Re: Queries for unused/useless indexes

Melvin Davidson <melvin6925@xxxxxxxxx> · Fri, 22 May 2015 22:07:43 -0400

200 is a completely arbitrary value. At the time, I wanted to find indexes that were sufficiently less used than most others in a highly queried system. To find indexes that were never used, just change the value to 0.

On Fri, May 22, 2015 at 9:12 PM, Venkata Balaji N <nag1010@xxxxxxxxx> wrote:
On Fri, May 22, 2015 at 11:41 PM, Melvin Davidson <melvin6925@xxxxxxxxx> wrote:

Over the years I've wrote many scripts and queries to track the database status. Recently I've had to convince a client who thought it was a good idea to create indexes for every column on every table that it is really a bad idea. To do so, I wrote useless_indexes2.sql, which shows every index that has never been scanned. They still didn't believe me, so I wrote wasted_index_space.sql. That shows how much space is wasted by all the unused indexes. 
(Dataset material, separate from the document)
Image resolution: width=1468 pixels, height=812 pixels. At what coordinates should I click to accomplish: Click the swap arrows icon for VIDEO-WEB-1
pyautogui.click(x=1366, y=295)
I'd like to share those queries with the community, as I know there must be others out there with the same problem.

I had a similar problem a few times in the past with some of our clients. I completely agree that it is not at all a good idea and we are simply inviting an extra over-head from maintenance and performance perspective.

Indexing every column of the table does not make sense as it is almost impossible that every column of the table can have rows with high cardinality. That's not typical RDBMS design.
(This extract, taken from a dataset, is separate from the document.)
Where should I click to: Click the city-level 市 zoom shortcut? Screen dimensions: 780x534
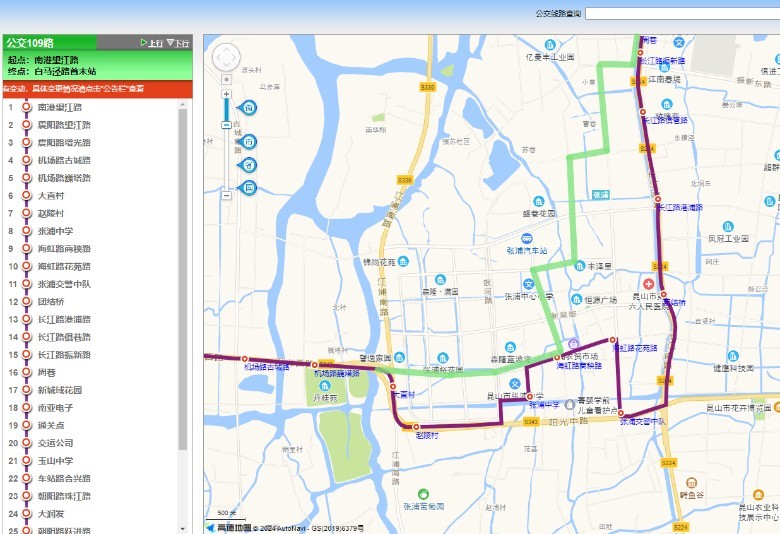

Generally, most of them believe that, if an Index is unused, though its not beneficial at-least its not a harm. That is not correct.

- Depending on the data-types and cardinality of the columns, Indexes can occupy a lot of space and remain unused. This invites maintenance over-head 
  (ex: backups and vacuum operations)
- The biggest problem is, if the table is a heavy-write table, even though Indexes are not picked during SELECT, they cannot escape 
  WRITES (INSERTS/UPDATES). This is purely an extra and unnecessary I/O.

/* useless_indexes.sql */
SELECT 
       idstat.schemaname AS schema,
       idstat.relname AS table_name,
       indexrelname AS index_name,
       idstat.idx_scan AS times_used,
       pg_size_pretty(pg_relation_size(quote_ident(idstat.schemaname) || '.' || quote_ident(idstat.relname))) AS table_size, 
       pg_size_pretty(pg_relation_size(quote_ident(idstat.schemaname) || '.' || quote_ident(indexrelname))) AS index_size,
       n_tup_upd + n_tup_ins + n_tup_del as num_writes,
       indexdef AS definition
FROM pg_stat_user_indexes AS idstat 
JOIN pg_indexes ON indexrelname = indexname
JOIN pg_stat_user_tables AS tabstat ON idstat.relname = tabstat.relname
WHERE idstat.idx_scan < 200
AND indexdef !~* 'unique'
ORDER BY idstat.schemaname, 
         idstat.relname, 
         indexrelname;

Not sure why do you have "<200" 

Regards,
Venkata Balaji N

Fujitsu Australia

-- 
Melvin Davidson
I reserve the right to fantasize.  Whether or not you 
 wish to share my fantasy is entirely up to you.